Product Analytics Agent Framework

How to structure a complete, structured analytical response to any product question — from ambiguous prompt to actionable recommendation.

The Problem with Single-Pass Answers

Product analytics interview questions are intentionally vague: "Instagram engagement dropped 10% — investigate." A common failure mode is jumping to conclusions: "It's probably a bug" or listing metrics without structure. Interviewers are evaluating how you think, not just what you know.

The solution is to treat your answer as an orchestrated workflow: break the problem into specialist sub-tasks, execute each with discipline, then synthesize into a recommendation. This mirrors how senior data scientists actually work.

The Four-Agent Mental Model

Think of your analytical response as four specialist "agents" operating in sequence. In a real AI system (or the MCP server's run_product_analytics_framework tool), these run in parallel — in your interview answer, you execute them sequentially out loud.

Agent Question it answers Output
1. Orchestrator What type of problem is this? What framework applies? Framework selection (HEART vs AARRR), scope definition
2. Metric Definer What metrics matter? What do we protect? Primary metric, counter-metrics, segments to analyze
3. Experiment Designer If we test a fix, how? What are the risks? Randomization unit, duration, network-effect risks, guardrails
4. Synthesis Agent What do we recommend and how do we communicate it? Investigation order, root cause hypotheses, decision criteria

Framework Selection: HEART vs AARRR vs North Star

When to Use HEART

HEART (Happiness, Engagement, Adoption, Retention, Task Success) was developed by Google UX Research. It is best for evaluating existing feature quality and user experience improvements.

  • Use when: diagnosing engagement drops, evaluating a redesign, improving retention
  • Strength: covers both quantitative metrics (retention, engagement) and qualitative signals (happiness, task success)
  • Meta context: core to product sense interviews — "How would you measure the success of Stories?"
DimensionWhat it measuresExample signals
HappinessUser satisfaction and sentimentNPS, CSAT, app store rating
EngagementFrequency and depth of useDAU, sessions/day, actions/session
AdoptionNew users reaching core valueFeature adoption rate, time-to-first-use
RetentionUsers returning over timeD7/D30 retention, churn rate, stickiness (DAU/MAU)
Task SuccessUsers completing intended goalsCompletion rate, error rate, funnel conversion

When to Use AARRR

AARRR (Acquisition, Activation, Retention, Referral, Revenue) is the growth framework. Use it for evaluating growth levers, new market expansion, or monetization decisions.

  • Use when: evaluating a new market launch, improving onboarding, increasing virality, monetization analysis
  • Strength: maps the full user lifecycle from discovery to revenue
  • Meta context: common in "How would you grow WhatsApp in India?" type questions
StageKey QuestionCore Metrics
AcquisitionHow do users find us?Installs, signups, CPA by channel
ActivationDo users experience core value?Onboarding completion rate, time-to-aha-moment
RetentionDo users come back?D7/D30 retention, churn rate, resurrection rate
ReferralDo users bring others?Viral coefficient (K-factor), invite acceptance rate
RevenueDo we monetize effectively?ARPU, LTV, conversion to paid, ARPDAU

North Star Metric

Every product has one metric that best captures its core value delivery. For complex interviews, anchor your entire answer to the relevant North Star — then explain how your proposed actions affect it.

ProductNorth StarWhy
Facebook FeedDAU/MAU (stickiness)Captures daily habit formation at scale
Instagram ReelsWatch-through rate × share rateBoth consumption quality and viral distribution
WhatsAppMessages sent per DAUDepth of engagement, not just presence
MarketplaceSuccessful transactions per MAUEnd-to-end value delivery (listing → sale)

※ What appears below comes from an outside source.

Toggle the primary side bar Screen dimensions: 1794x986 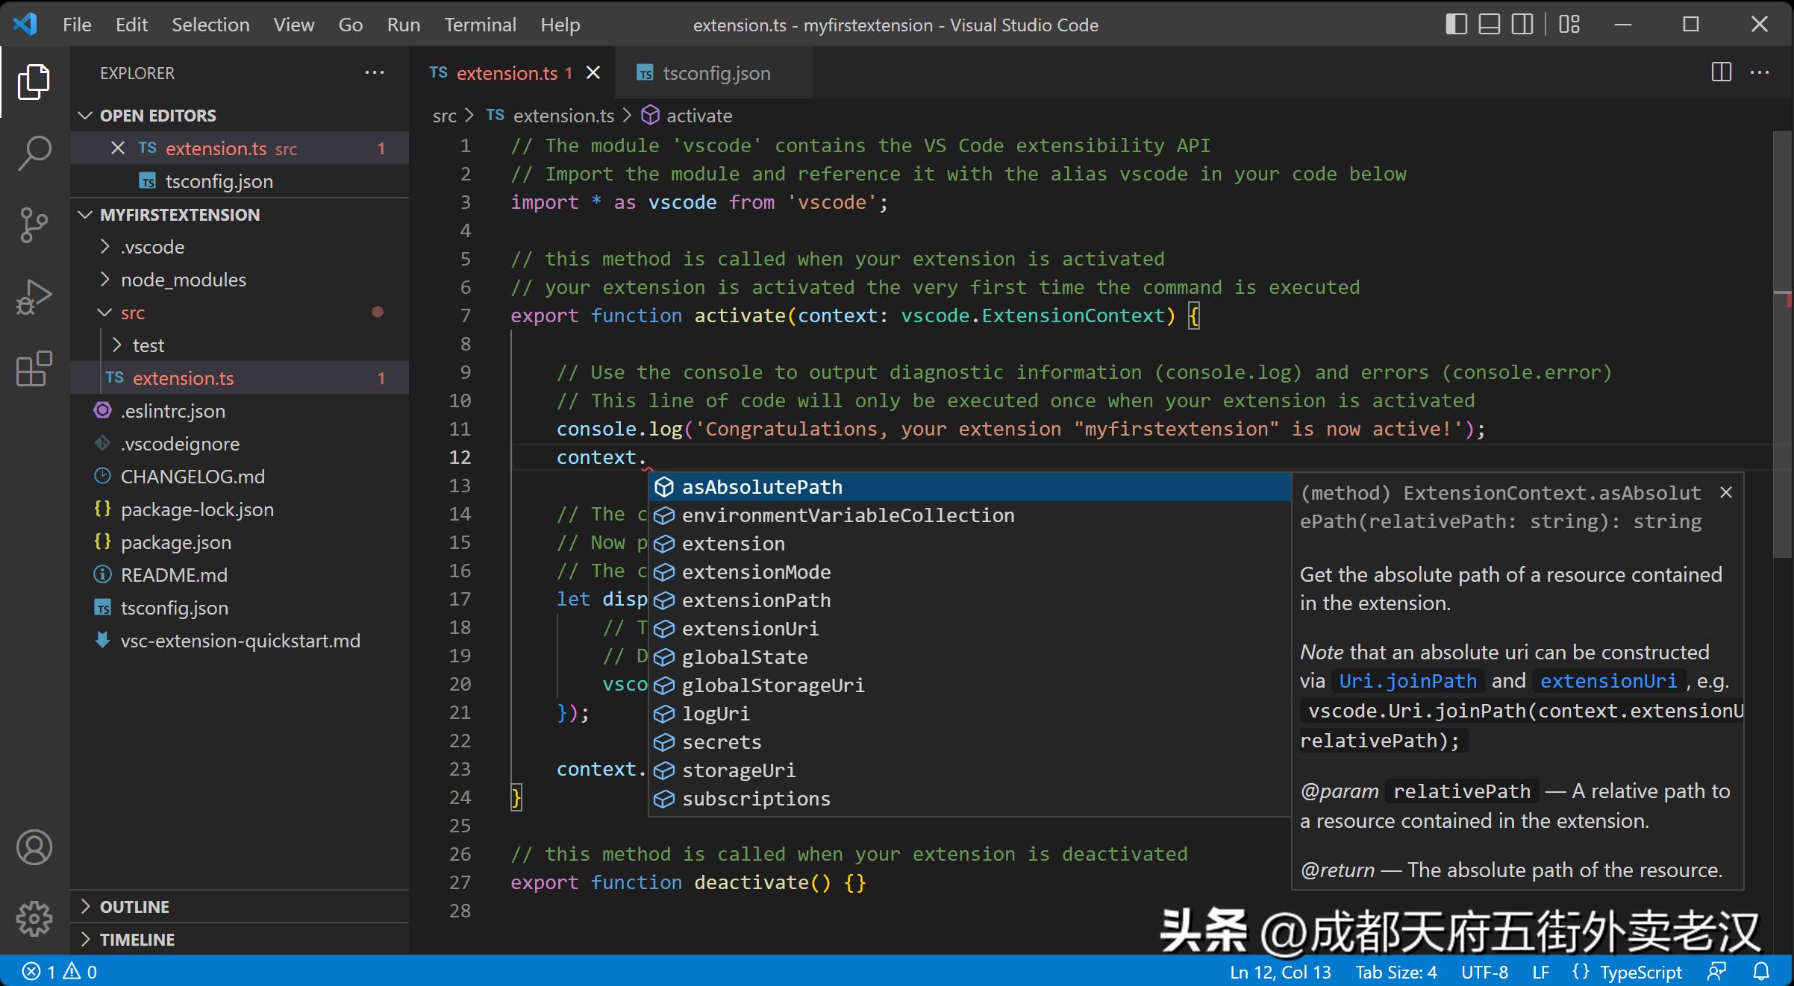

Worked Example: End-to-End Answer

Prompt: "Instagram Stories engagement is down 10% week-over-week. Investigate."

Agent 1 — Orchestrator: Frame the problem

"Before diving in, I want to clarify a few things: Is this a rate drop (engagement per story view) or an absolute drop? Is it global or region/platform specific? And what's the measurement window? I'll assume engagement rate = reactions + replies per story impression, global, last 7 days vs. prior 7 days."

"This is a diagnostics problem. I'll use the HEART framework with a focus on the Engagement and Task Success dimensions."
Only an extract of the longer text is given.